A stronger dollar makes dollar-denominated cotton more expensive for overseas buyers, dampening demand in the short term. However, the industrial outlook remains constructive. The USDA's May World Agricultural Supply and Demand Estimates (WASDE) report offered clear bullish signals: global cotton production for 2025/26 is estimated at 122.64 million bales, falling to 116.04 million bales in 2026/27. US production is forecast at 13.9 million bales for the current season and 13.3 million bales for the next. Ending stocks also show a tightening trend, from 77.27 million bales to 71.84 million bales.

The output reduction is largely tied to the ongoing drought in West Texas. The market has already priced in this expectation, and comments from Rogers Varner of Varner Brokerage confirm that speculative funds remain heavily on the buy side.

Cross-Market Linkages Support Prices

Cotton prices did not fall deeply due to macro headwinds, partly thanks to strength in grains and energy. Chicago wheat futures rose for a third consecutive day on worsening US crop conditions and stalled US-Iran ceasefire talks, raising risks of prolonged disruptions to fuel and fertilizer supplies from the Gulf region. International oil prices also closed higher for a third day on supply disruption fears.

For the textile supply chain, this means cost support for raw materials is not solely dependent on cotton fundamentals but also influenced by broader commodity markets. The relative pricing of cotton versus synthetic fibers and feedstock costs should be closely monitored.

Spot Market Reaction

The Cotlook A Index rose 300 points to 97.65 cents per pound on May 12. The spot index has been actively following futures, but whether the rally is sustainable depends on downstream mills' willingness to accept higher prices. Domestic textile markets are facing demand divergence, with high-count yarns maintaining decent margins while regular-grade products face inventory pressure. The spread between imported and domestic cotton will directly influence mills' procurement strategies.

Practical Recommendations

For Buyers - Watch the 85 cents/lb support level for the ICE July contract. If the dollar strengthens further and triggers a pullback, consider it a tactical pricing window. - If West Texas sees no meaningful rainfall before June, weather premiums on deferred contracts may be realized early. Lock in forward volumes in tranches. - Monitor the spread between the Cotlook A Index and ICE futures. When the spot premium widens, prioritize basis contracts.

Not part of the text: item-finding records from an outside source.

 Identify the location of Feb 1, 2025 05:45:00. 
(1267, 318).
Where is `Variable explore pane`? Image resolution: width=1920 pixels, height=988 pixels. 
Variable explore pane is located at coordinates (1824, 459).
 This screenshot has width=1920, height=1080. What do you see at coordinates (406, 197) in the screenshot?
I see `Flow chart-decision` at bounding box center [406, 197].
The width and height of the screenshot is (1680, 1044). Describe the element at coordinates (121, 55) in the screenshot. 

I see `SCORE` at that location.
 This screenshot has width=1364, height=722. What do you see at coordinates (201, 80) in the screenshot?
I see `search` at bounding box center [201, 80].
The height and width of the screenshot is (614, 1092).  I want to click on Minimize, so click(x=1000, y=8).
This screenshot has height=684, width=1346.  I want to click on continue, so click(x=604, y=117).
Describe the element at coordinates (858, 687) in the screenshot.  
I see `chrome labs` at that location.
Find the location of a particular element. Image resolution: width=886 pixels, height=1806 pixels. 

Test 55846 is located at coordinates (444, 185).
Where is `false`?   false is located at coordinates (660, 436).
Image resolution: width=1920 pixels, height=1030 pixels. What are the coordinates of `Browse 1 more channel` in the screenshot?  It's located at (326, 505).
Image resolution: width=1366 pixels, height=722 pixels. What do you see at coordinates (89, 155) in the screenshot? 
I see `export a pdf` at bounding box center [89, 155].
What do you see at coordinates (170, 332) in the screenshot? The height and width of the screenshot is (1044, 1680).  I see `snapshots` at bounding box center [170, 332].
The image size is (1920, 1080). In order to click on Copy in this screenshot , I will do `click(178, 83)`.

For Export-Oriented Companies - During a strong dollar cycle, leave room for exchange rate fluctuations in export quotes. Use forward contracts or currency options to lock in margins. - The price spread between US cotton and Brazilian or West African cotton may widen due to regional weather differences. Diversify sourcing early. - Keep an eye on US-Iran ceasefire negotiations. If geopolitical risks ease, lower energy and fertilizer costs could trigger a short-term cotton price correction, offering a good replenishment opportunity.